DATA TO EXAMINE Start Marker
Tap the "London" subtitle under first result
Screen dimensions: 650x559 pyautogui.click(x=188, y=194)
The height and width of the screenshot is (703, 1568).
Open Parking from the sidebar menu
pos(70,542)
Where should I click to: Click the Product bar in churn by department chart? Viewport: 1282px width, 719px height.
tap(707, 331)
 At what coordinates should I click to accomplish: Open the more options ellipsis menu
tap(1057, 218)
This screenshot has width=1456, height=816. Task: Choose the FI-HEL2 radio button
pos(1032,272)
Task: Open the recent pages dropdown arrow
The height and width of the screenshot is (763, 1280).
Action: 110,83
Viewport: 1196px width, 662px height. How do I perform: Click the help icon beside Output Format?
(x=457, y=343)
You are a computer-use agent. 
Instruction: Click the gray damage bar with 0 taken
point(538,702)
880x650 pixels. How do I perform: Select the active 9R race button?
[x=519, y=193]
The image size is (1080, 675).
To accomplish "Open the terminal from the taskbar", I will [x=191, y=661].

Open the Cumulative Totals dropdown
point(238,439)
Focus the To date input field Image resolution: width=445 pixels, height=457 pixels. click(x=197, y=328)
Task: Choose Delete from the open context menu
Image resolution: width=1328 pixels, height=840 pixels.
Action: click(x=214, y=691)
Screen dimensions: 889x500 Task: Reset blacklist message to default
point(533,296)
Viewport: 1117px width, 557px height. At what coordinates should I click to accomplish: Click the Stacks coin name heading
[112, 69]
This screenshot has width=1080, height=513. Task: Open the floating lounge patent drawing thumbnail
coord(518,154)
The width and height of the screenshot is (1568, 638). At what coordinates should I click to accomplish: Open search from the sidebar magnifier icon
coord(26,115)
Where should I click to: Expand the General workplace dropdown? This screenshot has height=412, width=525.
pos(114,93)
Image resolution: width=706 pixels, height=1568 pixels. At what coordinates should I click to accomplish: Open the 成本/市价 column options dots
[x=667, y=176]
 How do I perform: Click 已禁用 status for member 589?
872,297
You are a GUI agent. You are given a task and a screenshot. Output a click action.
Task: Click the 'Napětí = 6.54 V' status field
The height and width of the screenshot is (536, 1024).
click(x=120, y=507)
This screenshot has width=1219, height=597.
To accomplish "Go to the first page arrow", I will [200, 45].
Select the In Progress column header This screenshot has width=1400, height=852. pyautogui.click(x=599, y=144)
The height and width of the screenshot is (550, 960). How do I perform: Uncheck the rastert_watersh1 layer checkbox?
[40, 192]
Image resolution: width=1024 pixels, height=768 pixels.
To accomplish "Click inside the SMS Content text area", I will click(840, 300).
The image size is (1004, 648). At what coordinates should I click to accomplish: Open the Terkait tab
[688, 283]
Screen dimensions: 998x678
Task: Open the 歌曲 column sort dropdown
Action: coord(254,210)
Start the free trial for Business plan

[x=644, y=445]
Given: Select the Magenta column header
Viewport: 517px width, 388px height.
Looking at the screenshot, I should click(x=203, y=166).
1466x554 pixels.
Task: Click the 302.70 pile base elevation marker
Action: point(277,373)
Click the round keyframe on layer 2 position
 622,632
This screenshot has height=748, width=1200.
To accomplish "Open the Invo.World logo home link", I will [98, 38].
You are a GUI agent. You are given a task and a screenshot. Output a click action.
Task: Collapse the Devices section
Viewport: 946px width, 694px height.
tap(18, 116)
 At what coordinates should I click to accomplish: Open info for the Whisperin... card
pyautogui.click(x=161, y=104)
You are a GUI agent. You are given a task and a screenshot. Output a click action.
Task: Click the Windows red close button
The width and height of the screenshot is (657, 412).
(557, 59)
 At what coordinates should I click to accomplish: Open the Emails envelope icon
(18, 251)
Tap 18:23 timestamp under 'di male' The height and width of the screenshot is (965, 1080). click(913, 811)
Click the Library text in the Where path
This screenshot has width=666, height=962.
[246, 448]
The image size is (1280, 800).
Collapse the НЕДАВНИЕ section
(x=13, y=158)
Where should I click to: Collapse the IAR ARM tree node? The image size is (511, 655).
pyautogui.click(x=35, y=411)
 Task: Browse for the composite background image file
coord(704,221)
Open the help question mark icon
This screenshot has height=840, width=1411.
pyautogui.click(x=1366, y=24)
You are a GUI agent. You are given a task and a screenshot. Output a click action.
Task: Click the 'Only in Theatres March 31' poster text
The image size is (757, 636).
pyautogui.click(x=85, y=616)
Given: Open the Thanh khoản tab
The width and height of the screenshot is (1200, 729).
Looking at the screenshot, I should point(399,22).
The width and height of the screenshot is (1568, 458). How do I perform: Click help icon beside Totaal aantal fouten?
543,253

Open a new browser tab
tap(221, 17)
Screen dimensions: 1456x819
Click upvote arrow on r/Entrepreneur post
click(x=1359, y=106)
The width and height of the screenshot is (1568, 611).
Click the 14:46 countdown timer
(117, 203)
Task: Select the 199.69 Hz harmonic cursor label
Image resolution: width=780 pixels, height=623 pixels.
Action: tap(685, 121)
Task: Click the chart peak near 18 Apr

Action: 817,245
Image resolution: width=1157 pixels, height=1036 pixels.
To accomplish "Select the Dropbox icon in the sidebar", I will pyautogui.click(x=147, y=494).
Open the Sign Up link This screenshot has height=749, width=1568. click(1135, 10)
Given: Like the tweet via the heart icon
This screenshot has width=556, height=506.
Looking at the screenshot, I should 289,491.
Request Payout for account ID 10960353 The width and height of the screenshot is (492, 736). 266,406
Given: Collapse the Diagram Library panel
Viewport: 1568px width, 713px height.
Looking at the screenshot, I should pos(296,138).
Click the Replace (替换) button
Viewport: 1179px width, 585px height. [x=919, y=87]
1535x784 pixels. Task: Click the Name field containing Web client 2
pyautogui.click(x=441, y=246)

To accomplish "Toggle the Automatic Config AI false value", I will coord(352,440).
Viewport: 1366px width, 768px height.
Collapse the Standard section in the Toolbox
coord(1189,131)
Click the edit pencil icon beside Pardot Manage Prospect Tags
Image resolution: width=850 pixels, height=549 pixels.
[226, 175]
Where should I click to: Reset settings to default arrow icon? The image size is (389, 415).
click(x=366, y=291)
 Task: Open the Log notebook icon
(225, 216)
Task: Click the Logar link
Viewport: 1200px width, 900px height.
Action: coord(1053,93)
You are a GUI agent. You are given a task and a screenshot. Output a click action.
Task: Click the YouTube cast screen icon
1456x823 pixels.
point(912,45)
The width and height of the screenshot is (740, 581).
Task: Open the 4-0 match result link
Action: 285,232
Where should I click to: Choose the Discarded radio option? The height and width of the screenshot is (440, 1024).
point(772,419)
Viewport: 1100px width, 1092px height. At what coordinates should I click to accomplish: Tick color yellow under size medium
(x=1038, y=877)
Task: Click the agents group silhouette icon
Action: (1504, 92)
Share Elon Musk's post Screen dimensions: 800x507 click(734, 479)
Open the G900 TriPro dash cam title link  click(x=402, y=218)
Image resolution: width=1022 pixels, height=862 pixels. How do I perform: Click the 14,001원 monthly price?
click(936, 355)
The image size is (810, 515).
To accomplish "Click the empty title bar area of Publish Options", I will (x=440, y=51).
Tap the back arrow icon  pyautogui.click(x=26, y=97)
DATA TO EXAMINE End Marker
* ABOUT THIS EXERCISE *
Once you have found every line in the listing that holds the string "area", copy each of them.

* EXERCISE SOLUTION *
To accomplish "Click inside the SMS Content text area", I will click(840, 300).
To accomplish "Click the empty title bar area of Publish Options", I will (x=440, y=51).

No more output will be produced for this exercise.